The 2007 Kangaroo Island bushfires were a series of bushfires caused by lightning strikes on 6 December 2007 on Kangaroo Island, South Australia, resulting in the destruction of 95000 ha of national park and wilderness protection area. The fires occurred mainly across the western side of the island near Flinders Chase National Park, Vivonne Bay, D'Estrees Bay, Western River and Riverleas.

== Overview ==
The D'Estrees Bay fire in Cape Gantheaume Conservation Park was contained by 12 December 2007, while intense fires in the west, which included the protected areas of Flinders Chase National Park and Ravine des Casoars Wilderness Protection Area, were more difficult to extinguish.

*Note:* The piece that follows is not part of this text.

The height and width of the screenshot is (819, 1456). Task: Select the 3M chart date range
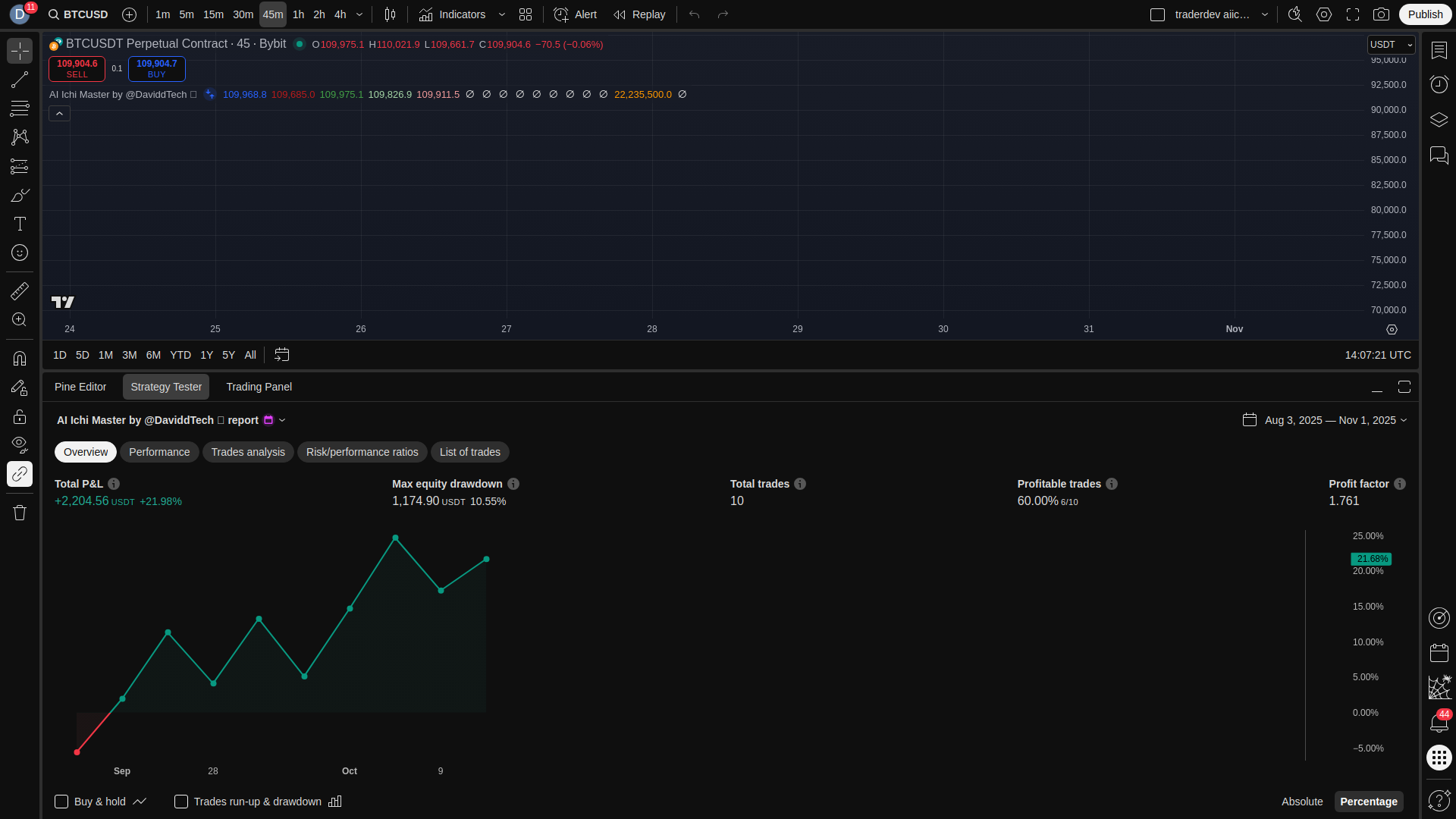coord(130,355)
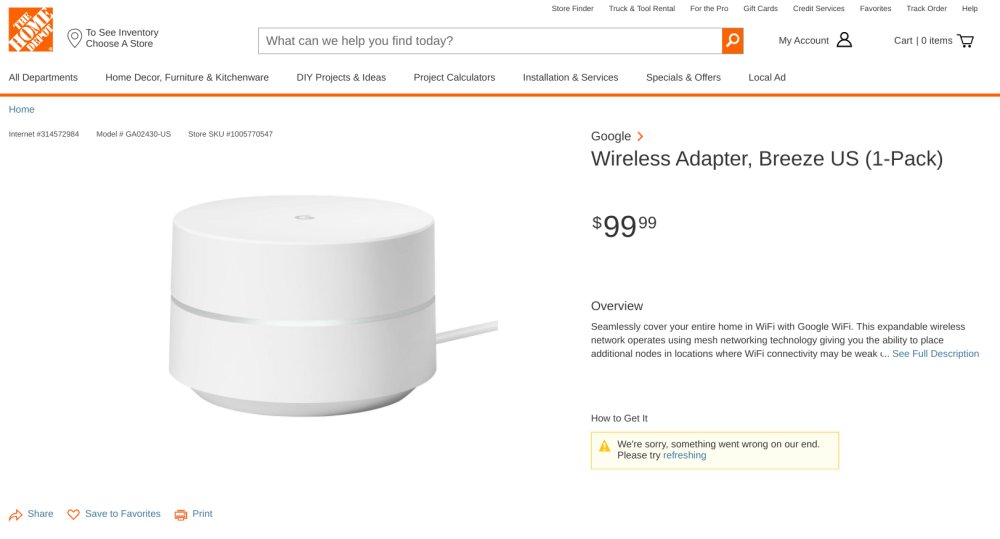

On 14 December 2007, the Country Fire Service officially announced that all fires were contained. The event was South Australia's largest bush fire operation to date with over 800 personnel, 7 fixed wing water bombers and an Elvis Skycrane Helitanker all assisting in firefighting efforts, together with units from Victoria's Country Fire Authority and the New South Wales Rural Fire Service.

A state of emergency was considered but was rejected on 10 December 2007 due to cooler conditions. A state of emergency would have seen the Australian Army move in to assist the Country Fire Service and Department of Environment personnel.

Before being contained on 16 December 2007, over 900 km2 (or 20% of the Island) had been burnt, principally within National Park and Conservation Reserves. The most serious outbreak occurred in Flinders Chase, with 630 km2 (or 85% of the total Park area) having been burnt. The total damage bill is estimated at A$2.3 million.